Mo

28

Sep

2009

Interview mit Gil Birmingham

Das Twilight - Lexikon führte ein Interview mit Gil Birmingham, hier die Übersetzung:

 

Jen, Be My Escape, hatte die Chance Gil Birmingham über seine Musik zu interviewen.

 

Q: Was inspiriert deine Songtexte und deine Musik?

G: Meine Musik entsteht  aus der emotionalen Situation, in der ich mich gerade befinde. Durch die Gitarre drücke ich meine Seele aus.

 

Q: Welche Richtung von Musik machst du?

G: Classic Rock und Blues größtenteils.

 

Q: Was ist die größte Herausforderung wenn du einen Song schreibst?

G: Einen Song zu schreiben ist eigentlich nicht schwer. Es geht einzig darum deine Gefühle einzubringen. Wenn ich spiele, kann man fühlen, dass es von Herzen kommt.

Es ist schwerer einen Song aufzunehmen, denn die technischen Aspekte dürfen keinen Einfluss auf die künstlerische Kreativität haben.

 

Q: Ich habe dich jetzt schon einige Male spielen gehört und immer war es akustisch. Spielst du auch E-Gitarre oder in einer Band?

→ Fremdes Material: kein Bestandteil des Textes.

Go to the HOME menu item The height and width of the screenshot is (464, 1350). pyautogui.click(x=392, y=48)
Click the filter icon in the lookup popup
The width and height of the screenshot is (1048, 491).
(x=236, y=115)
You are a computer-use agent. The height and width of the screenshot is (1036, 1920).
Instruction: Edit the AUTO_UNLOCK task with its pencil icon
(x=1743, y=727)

G: Ich spiele beides, E-Gitarre und Akustik. Meine akustische Musik ist zwar Rock, aber drück meine Kreativität feiner aus. Wenn ich E-Gitarre spiele klingt es aggressiv, fast als wenn ich knurre. Vielleicht ist es der Wolf in mir. Beides bewirkt eine tiefe emotionale Befreiung und Heilung.

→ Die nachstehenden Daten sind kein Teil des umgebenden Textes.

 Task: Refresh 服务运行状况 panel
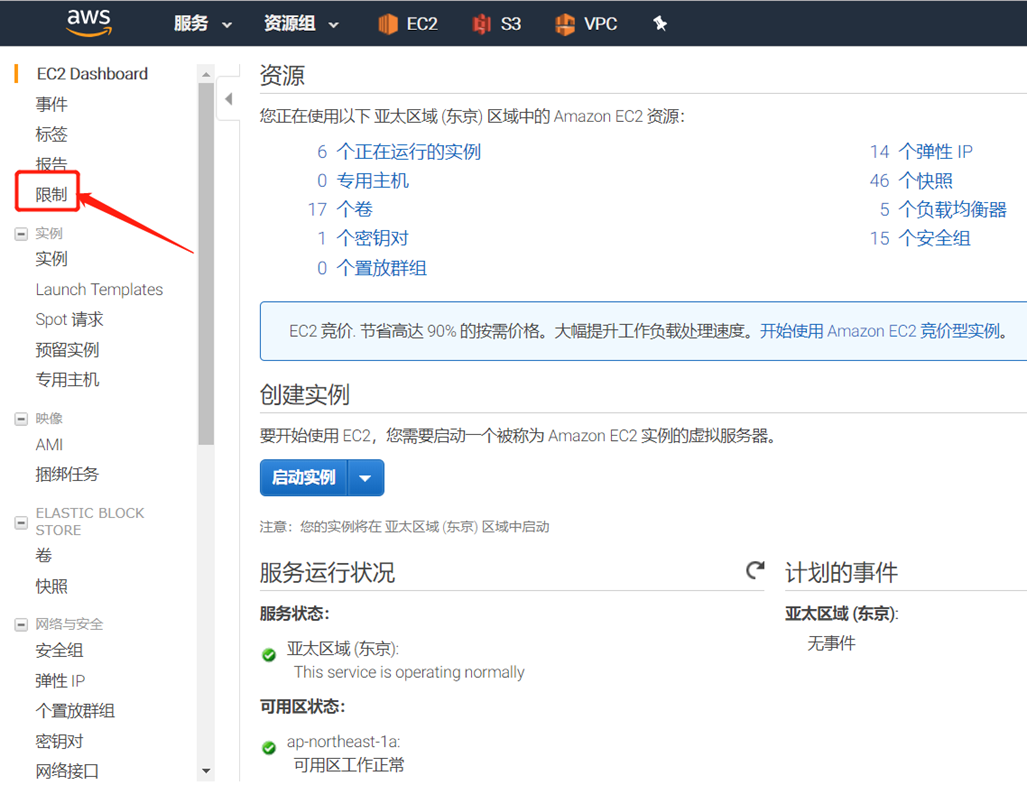click(755, 570)
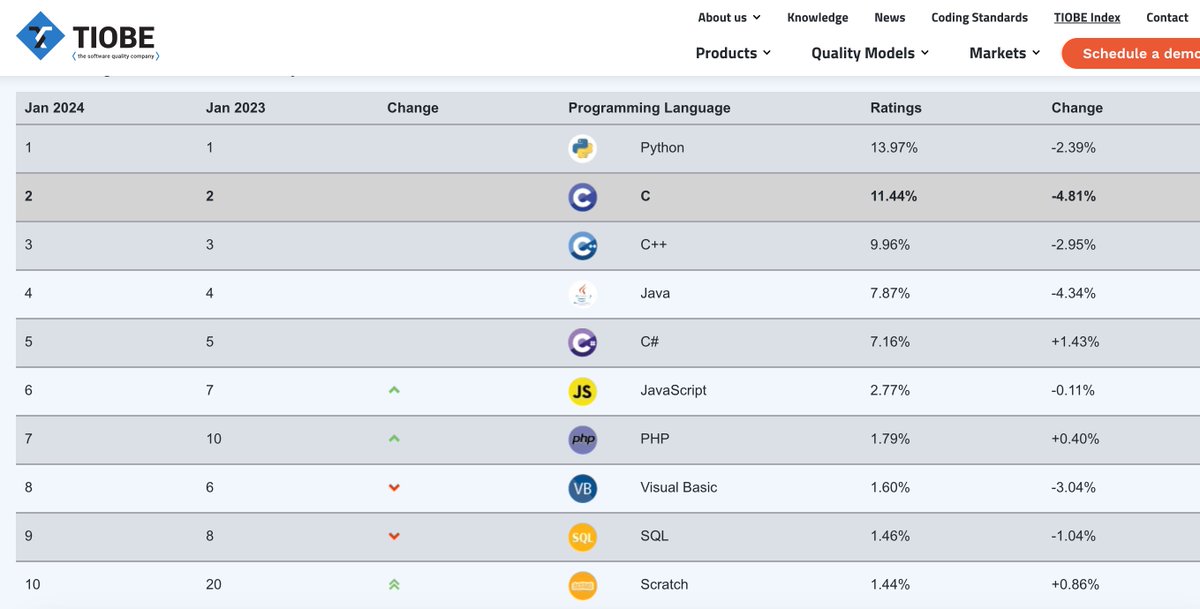
Task: Click the C# language icon
Action: 582,342
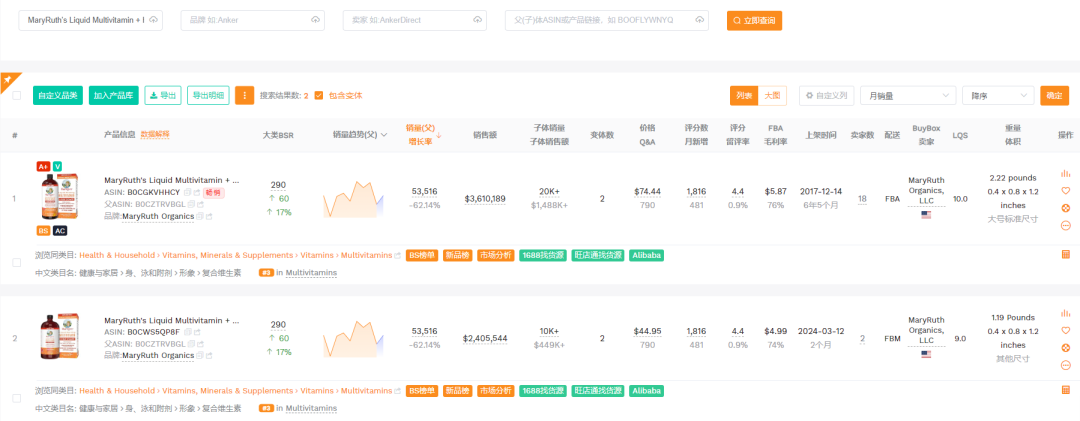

In habe ich der Vergangenheit oft in Bands gespielt und tue mich mit ‚LA Bands’ zusammen wenn ich die Möglichkeit dazu habe. Ich habe angefangen zu meinen Songs Texte zu schreiben und würde gerne in näherer Zukunft eine eigene Band zusammenstellen.

 

Q: Spielst du noch andere Instrumente?

G: Nur Gitarre.

 

Q: Welche Künstler inspirieren dich am meisten?

G: Am meisten haben mich Jim Hendrix, Stevie Ray Vaughn, Jeff Beck und Sting inspiriert.

 

Q: Wie bist du Musiker geworden?

G: Ich habe mit 10 Jahren angefangen Gitarre zu spielen. Im Laufe der Jahre habe ich mit bestimmten Bands zusammengearbeitet, bin meiner Musik aber immer treu geblieben.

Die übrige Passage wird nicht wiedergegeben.